- WHAT TO WORK ON -
Copy every record exactly.

[Collected data]

□ □ □ □ □

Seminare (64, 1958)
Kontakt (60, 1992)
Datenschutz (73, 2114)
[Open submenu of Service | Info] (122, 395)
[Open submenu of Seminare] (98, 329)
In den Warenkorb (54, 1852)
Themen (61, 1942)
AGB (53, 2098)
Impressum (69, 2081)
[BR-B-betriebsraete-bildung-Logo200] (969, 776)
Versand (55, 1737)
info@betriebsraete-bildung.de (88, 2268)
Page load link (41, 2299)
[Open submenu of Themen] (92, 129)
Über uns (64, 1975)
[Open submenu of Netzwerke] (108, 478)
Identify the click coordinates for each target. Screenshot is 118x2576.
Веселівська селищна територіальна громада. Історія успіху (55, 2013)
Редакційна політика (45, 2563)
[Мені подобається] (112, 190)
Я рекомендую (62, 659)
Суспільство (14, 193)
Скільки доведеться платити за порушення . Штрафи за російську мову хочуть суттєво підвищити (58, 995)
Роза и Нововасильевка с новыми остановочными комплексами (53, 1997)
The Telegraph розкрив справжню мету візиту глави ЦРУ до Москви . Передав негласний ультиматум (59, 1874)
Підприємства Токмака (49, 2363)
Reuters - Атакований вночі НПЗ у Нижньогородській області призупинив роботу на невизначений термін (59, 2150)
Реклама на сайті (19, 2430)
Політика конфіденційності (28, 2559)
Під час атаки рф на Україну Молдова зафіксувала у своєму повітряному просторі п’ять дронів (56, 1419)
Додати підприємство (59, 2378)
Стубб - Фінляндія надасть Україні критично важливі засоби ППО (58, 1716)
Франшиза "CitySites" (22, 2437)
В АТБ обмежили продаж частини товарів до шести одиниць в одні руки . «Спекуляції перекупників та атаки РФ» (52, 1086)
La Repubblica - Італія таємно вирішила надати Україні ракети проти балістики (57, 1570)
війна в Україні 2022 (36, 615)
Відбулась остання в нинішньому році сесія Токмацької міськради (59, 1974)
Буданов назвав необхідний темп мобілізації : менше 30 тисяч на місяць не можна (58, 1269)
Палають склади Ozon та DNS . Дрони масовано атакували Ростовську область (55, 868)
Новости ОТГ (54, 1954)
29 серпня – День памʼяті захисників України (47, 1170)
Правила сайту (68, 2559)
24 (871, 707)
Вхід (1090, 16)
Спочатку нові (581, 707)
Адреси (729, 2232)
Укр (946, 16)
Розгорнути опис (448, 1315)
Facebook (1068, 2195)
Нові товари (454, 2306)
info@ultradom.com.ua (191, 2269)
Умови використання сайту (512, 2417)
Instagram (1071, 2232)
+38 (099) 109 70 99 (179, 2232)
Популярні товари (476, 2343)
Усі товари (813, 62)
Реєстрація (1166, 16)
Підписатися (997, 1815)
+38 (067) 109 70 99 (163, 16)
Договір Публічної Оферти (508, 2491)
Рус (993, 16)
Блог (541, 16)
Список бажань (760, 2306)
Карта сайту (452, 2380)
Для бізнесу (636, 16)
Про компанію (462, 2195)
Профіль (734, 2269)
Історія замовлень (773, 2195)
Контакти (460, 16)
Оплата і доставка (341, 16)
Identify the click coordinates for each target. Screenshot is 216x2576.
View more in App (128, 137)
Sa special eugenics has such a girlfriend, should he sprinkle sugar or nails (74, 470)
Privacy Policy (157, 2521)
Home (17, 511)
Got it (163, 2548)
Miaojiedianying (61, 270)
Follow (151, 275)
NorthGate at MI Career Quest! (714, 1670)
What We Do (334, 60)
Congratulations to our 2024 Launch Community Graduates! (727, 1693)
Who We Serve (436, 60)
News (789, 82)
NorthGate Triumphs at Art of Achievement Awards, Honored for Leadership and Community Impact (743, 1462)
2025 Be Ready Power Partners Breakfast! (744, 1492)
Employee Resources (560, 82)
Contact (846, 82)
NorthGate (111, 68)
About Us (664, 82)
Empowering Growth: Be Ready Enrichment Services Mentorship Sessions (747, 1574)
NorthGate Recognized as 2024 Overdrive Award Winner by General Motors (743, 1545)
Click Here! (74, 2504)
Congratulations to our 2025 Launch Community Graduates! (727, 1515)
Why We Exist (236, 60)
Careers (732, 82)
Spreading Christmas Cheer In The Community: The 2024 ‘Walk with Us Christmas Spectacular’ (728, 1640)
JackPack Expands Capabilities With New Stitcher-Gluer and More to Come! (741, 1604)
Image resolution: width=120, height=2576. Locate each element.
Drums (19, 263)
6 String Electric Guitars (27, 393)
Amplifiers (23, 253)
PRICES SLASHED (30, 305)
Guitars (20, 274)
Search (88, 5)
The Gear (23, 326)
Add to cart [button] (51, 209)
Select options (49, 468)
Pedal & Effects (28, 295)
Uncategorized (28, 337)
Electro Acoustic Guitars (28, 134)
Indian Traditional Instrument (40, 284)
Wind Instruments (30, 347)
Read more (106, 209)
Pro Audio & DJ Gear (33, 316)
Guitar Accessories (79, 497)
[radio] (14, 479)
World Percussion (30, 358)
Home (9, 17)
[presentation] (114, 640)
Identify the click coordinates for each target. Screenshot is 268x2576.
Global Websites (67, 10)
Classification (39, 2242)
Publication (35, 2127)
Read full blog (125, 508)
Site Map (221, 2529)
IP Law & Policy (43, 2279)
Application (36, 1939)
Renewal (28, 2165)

□ □ □ □ □

- RESULT -
Seminare (64, 1958)
Kontakt (60, 1992)
Datenschutz (73, 2114)
[Open submenu of Service | Info] (122, 395)
[Open submenu of Seminare] (98, 329)
In den Warenkorb (54, 1852)
Themen (61, 1942)
AGB (53, 2098)
Impressum (69, 2081)
[BR-B-betriebsraete-bildung-Logo200] (969, 776)
Versand (55, 1737)
info@betriebsraete-bildung.de (88, 2268)
Page load link (41, 2299)
[Open submenu of Themen] (92, 129)
Über uns (64, 1975)
[Open submenu of Netzwerke] (108, 478)
Identify the click coordinates for each target. Screenshot is 118x2576.
Веселівська селищна територіальна громада. Історія успіху (55, 2013)
Редакційна політика (45, 2563)
[Мені подобається] (112, 190)
Я рекомендую (62, 659)
Суспільство (14, 193)
Скільки доведеться платити за порушення . Штрафи за російську мову хочуть суттєво підвищити (58, 995)
Роза и Нововасильевка с новыми остановочными комплексами (53, 1997)
The Telegraph розкрив справжню мету візиту глави ЦРУ до Москви . Передав негласний ультиматум (59, 1874)
Підприємства Токмака (49, 2363)
Reuters - Атакований вночі НПЗ у Нижньогородській області призупинив роботу на невизначений термін (59, 2150)
Реклама на сайті (19, 2430)
Політика конфіденційності (28, 2559)
Під час атаки рф на Україну Молдова зафіксувала у своєму повітряному просторі п’ять дронів (56, 1419)
Додати підприємство (59, 2378)
Стубб - Фінляндія надасть Україні критично важливі засоби ППО (58, 1716)
Франшиза "CitySites" (22, 2437)
В АТБ обмежили продаж частини товарів до шести одиниць в одні руки . «Спекуляції перекупників та атаки РФ» (52, 1086)
La Repubblica - Італія таємно вирішила надати Україні ракети проти балістики (57, 1570)
війна в Україні 2022 (36, 615)
Відбулась остання в нинішньому році сесія Токмацької міськради (59, 1974)
Буданов назвав необхідний темп мобілізації : менше 30 тисяч на місяць не можна (58, 1269)
Палають склади Ozon та DNS . Дрони масовано атакували Ростовську область (55, 868)
Новости ОТГ (54, 1954)
29 серпня – День памʼяті захисників України (47, 1170)
Правила сайту (68, 2559)
24 (871, 707)
Вхід (1090, 16)
Спочатку нові (581, 707)
Адреси (729, 2232)
Укр (946, 16)
Розгорнути опис (448, 1315)
Facebook (1068, 2195)
Нові товари (454, 2306)
info@ultradom.com.ua (191, 2269)
Умови використання сайту (512, 2417)
Instagram (1071, 2232)
+38 (099) 109 70 99 (179, 2232)
Популярні товари (476, 2343)
Усі товари (813, 62)
Реєстрація (1166, 16)
Підписатися (997, 1815)
+38 (067) 109 70 99 (163, 16)
Договір Публічної Оферти (508, 2491)
Рус (993, 16)
Блог (541, 16)
Список бажань (760, 2306)
Карта сайту (452, 2380)
Для бізнесу (636, 16)
Про компанію (462, 2195)
Профіль (734, 2269)
Історія замовлень (773, 2195)
Контакти (460, 16)
Оплата і доставка (341, 16)
Identify the click coordinates for each target. Screenshot is 216x2576.
View more in App (128, 137)
Sa special eugenics has such a girlfriend, should he sprinkle sugar or nails (74, 470)
Privacy Policy (157, 2521)
Home (17, 511)
Got it (163, 2548)
Miaojiedianying (61, 270)
Follow (151, 275)
NorthGate at MI Career Quest! (714, 1670)
What We Do (334, 60)
Congratulations to our 2024 Launch Community Graduates! (727, 1693)
Who We Serve (436, 60)
News (789, 82)
NorthGate Triumphs at Art of Achievement Awards, Honored for Leadership and Community Impact (743, 1462)
2025 Be Ready Power Partners Breakfast! (744, 1492)
Employee Resources (560, 82)
Contact (846, 82)
NorthGate (111, 68)
About Us (664, 82)
Empowering Growth: Be Ready Enrichment Services Mentorship Sessions (747, 1574)
NorthGate Recognized as 2024 Overdrive Award Winner by General Motors (743, 1545)
Click Here! (74, 2504)
Congratulations to our 2025 Launch Community Graduates! (727, 1515)
Why We Exist (236, 60)
Careers (732, 82)
Spreading Christmas Cheer In The Community: The 2024 ‘Walk with Us Christmas Spectacular’ (728, 1640)
JackPack Expands Capabilities With New Stitcher-Gluer and More to Come! (741, 1604)
Image resolution: width=120, height=2576. Locate each element.
Drums (19, 263)
6 String Electric Guitars (27, 393)
Amplifiers (23, 253)
PRICES SLASHED (30, 305)
Guitars (20, 274)
Search (88, 5)
The Gear (23, 326)
Add to cart [button] (51, 209)
Select options (49, 468)
Pedal & Effects (28, 295)
Uncategorized (28, 337)
Electro Acoustic Guitars (28, 134)
Indian Traditional Instrument (40, 284)
Wind Instruments (30, 347)
Read more (106, 209)
Pro Audio & DJ Gear (33, 316)
Guitar Accessories (79, 497)
[radio] (14, 479)
World Percussion (30, 358)
Home (9, 17)
[presentation] (114, 640)
Identify the click coordinates for each target. Screenshot is 268x2576.
Global Websites (67, 10)
Classification (39, 2242)
Publication (35, 2127)
Read full blog (125, 508)
Site Map (221, 2529)
IP Law & Policy (43, 2279)
Application (36, 1939)
Renewal (28, 2165)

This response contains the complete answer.